Copy each line in the data that includes the word "computer".

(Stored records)
════════════════

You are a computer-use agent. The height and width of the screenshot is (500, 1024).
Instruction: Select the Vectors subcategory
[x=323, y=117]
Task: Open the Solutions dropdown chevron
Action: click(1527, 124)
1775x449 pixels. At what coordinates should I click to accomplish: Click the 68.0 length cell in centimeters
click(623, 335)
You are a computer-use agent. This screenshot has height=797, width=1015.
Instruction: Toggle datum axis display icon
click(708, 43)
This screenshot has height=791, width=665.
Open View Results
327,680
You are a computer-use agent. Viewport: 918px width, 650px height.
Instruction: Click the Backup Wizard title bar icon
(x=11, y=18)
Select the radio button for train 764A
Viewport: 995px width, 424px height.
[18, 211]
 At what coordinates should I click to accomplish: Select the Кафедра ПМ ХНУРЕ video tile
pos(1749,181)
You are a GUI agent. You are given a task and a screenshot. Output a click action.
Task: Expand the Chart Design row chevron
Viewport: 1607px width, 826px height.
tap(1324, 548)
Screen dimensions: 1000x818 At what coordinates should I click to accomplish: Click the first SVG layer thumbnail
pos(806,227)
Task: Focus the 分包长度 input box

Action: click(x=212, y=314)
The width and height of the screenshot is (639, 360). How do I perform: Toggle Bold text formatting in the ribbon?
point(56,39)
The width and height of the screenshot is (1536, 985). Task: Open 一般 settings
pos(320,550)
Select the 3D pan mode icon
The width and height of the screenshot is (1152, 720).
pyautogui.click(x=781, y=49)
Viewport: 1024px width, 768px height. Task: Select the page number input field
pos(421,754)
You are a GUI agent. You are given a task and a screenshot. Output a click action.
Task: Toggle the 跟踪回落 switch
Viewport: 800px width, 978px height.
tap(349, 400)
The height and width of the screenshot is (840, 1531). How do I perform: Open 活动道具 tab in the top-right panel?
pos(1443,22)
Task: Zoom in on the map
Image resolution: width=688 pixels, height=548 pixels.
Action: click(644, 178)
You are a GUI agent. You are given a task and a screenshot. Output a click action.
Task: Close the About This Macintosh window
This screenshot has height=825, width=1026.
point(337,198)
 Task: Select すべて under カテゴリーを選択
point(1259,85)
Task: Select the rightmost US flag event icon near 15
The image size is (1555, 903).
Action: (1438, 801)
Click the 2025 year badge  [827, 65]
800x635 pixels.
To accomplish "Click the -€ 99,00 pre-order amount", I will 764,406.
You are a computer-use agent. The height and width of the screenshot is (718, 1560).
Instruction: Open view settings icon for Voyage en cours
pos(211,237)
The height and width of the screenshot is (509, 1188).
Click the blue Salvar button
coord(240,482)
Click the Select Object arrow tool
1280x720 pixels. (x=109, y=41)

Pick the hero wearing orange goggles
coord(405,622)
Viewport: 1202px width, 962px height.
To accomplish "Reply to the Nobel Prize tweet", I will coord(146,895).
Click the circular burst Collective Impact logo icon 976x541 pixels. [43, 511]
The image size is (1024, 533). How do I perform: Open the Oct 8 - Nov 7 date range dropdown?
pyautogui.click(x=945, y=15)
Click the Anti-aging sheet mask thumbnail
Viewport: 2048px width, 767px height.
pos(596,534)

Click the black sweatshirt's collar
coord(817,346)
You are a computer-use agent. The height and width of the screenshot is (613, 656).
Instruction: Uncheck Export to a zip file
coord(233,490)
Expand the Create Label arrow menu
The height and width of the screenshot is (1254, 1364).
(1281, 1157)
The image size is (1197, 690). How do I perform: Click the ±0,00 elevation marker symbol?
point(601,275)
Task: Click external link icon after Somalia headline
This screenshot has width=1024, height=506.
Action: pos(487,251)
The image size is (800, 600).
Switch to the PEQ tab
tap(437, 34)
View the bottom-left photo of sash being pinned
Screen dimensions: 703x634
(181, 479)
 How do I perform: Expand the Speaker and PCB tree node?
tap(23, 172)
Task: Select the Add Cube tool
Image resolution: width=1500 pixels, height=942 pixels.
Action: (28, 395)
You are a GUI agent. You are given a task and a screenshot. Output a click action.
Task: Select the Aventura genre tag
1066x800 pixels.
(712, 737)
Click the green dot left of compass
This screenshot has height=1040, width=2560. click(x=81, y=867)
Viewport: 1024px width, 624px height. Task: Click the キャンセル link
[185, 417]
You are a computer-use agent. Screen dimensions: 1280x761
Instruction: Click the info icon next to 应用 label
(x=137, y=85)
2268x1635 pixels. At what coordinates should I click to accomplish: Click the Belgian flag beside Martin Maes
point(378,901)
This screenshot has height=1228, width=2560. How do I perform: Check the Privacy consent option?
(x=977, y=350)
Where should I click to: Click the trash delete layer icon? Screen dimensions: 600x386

════════════════

◆ ANSWER TO THE EXERCISE:
You are a computer-use agent. The height and width of the screenshot is (500, 1024).
You are a computer-use agent. This screenshot has height=797, width=1015.
You are a computer-use agent. Viewport: 918px width, 650px height.
You are a computer-use agent. The height and width of the screenshot is (718, 1560).
You are a computer-use agent. The height and width of the screenshot is (613, 656).
You are a computer-use agent. Screen dimensions: 1280x761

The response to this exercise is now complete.